Mass Media issues
In the competitive and rapidly changing world of mass-media communications, media professionals—overcome by deadlines, bottom-line imperatives, and corporate interests—can easily lose sight of the ethical implications of their work. However, as entertainment law specialist Sherri Burr points out, “Because network television is an audiovisual medium that is piped free into ninety-nine percent of American homes, it is one of the most important vehicles for depicting cultural images to our population.” Considering the profound influence mass media like television have on cultural perceptions and attitudes, it is important for the creators of media content to grapple with ethical issues.
Stereotypes, Prescribed Roles, and Public Perception
The U.S. population is becoming increasingly diverse. According to U.S. Census statistics from 2010, 27.6 percent of the population identifies its race as non-white. Yet in network television broadcasts, major publications, and other forms of mass media and entertainment, minorities are often either absent or presented as heavily stereotyped, two-dimensional characters. Rarely are minorities depicted as complex characters with the full range of human emotions, motivations, and behaviors. Meanwhile, the stereotyping of women, gays and lesbians, and individuals with disabilities in mass media has also been a source of concern.
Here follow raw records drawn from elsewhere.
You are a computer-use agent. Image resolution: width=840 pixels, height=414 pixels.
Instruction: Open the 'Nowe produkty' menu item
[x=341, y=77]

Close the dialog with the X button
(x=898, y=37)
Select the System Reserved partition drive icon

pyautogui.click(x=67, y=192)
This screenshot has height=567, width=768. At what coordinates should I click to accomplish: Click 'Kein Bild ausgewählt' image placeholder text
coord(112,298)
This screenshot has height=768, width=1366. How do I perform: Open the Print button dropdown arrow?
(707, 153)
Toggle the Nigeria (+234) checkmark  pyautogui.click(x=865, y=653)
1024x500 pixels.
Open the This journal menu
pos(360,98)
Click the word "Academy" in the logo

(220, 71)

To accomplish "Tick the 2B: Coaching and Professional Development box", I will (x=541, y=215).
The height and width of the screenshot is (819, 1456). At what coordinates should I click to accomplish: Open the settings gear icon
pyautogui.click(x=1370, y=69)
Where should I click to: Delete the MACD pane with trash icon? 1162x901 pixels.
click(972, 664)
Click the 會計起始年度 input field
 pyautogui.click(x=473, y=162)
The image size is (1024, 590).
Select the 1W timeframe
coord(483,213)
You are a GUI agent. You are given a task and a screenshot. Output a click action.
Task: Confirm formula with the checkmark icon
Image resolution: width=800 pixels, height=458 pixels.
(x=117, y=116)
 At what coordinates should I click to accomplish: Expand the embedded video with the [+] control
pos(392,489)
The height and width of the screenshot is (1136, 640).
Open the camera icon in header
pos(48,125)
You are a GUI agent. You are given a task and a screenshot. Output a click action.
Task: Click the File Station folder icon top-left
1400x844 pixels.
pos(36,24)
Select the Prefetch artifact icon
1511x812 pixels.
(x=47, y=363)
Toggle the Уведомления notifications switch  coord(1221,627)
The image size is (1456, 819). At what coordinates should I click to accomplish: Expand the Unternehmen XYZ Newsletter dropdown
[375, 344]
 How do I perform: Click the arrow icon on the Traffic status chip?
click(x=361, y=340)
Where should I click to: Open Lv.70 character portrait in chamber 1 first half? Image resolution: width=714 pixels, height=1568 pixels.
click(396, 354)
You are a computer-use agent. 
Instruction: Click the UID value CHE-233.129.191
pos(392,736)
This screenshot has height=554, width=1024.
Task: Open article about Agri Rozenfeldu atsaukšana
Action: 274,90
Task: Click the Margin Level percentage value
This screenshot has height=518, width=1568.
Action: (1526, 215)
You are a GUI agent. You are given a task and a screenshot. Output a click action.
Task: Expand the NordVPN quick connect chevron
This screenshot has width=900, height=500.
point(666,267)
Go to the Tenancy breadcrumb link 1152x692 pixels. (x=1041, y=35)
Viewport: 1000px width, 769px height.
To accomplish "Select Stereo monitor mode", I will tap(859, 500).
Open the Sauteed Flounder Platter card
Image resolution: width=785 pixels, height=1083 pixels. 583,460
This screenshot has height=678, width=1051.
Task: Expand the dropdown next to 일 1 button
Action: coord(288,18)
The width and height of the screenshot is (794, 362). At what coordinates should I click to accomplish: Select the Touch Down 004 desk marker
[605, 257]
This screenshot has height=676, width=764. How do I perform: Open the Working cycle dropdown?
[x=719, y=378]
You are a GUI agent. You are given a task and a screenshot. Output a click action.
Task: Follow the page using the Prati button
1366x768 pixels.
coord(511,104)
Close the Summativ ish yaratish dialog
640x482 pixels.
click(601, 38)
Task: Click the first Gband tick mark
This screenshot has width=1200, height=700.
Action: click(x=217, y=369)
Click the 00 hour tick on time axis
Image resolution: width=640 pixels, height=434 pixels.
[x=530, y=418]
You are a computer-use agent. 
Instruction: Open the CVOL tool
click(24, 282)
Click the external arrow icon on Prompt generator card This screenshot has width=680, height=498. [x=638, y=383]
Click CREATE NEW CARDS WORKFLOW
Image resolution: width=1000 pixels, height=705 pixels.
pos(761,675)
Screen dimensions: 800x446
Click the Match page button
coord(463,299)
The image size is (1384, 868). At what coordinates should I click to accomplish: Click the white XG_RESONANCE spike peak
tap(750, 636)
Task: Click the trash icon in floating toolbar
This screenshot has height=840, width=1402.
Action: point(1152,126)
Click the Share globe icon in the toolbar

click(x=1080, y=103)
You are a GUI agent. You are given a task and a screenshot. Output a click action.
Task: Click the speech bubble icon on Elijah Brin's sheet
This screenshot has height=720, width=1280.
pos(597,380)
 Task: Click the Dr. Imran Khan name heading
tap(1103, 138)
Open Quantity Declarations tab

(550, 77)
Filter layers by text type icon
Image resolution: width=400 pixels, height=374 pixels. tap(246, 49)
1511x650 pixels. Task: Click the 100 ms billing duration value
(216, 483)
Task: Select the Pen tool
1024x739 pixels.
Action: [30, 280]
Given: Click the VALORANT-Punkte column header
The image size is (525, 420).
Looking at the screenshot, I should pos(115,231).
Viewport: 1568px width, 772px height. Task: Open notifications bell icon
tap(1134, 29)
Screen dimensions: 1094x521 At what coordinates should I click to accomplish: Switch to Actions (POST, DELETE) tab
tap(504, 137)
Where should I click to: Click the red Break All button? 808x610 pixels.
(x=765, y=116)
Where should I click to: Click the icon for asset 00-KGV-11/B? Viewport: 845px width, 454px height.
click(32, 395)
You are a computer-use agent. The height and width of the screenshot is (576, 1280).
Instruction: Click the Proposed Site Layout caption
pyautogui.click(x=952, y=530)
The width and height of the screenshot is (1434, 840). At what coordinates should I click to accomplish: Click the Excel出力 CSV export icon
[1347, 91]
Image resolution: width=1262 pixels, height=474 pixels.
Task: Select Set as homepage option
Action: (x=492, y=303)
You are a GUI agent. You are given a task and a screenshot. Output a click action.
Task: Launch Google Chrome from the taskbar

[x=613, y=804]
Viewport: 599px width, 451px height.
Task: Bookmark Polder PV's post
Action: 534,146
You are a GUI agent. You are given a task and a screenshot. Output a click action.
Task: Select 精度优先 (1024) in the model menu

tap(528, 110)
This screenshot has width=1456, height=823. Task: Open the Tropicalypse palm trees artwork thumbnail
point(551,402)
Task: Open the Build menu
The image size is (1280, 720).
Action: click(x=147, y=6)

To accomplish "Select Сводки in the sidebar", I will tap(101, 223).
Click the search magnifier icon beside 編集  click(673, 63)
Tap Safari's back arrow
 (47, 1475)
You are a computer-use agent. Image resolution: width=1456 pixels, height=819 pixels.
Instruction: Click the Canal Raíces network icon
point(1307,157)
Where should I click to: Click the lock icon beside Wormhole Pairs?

The word stereotype originated in the printing industry as a method of making identical copies, and the practice of stereotyping people is much the same: a system of identically replicating an image of an “other.” As related in Chapter 8 "Movies" about D. W. Griffith’s The Birth of a Nation, a film that relied on racial stereotypes to portray Southern whites as victims in the American Civil War, stereotypes—especially those disseminated through mass media—become a form of social control, shaping collective perceptions and individual identities. In American mass media, the white man is still shown as the standard: the central figure of television narratives and the dominant perspective on everything from trends, to current events, to politics. White maleness becomes an invisible category because it gives the impression of being the norm.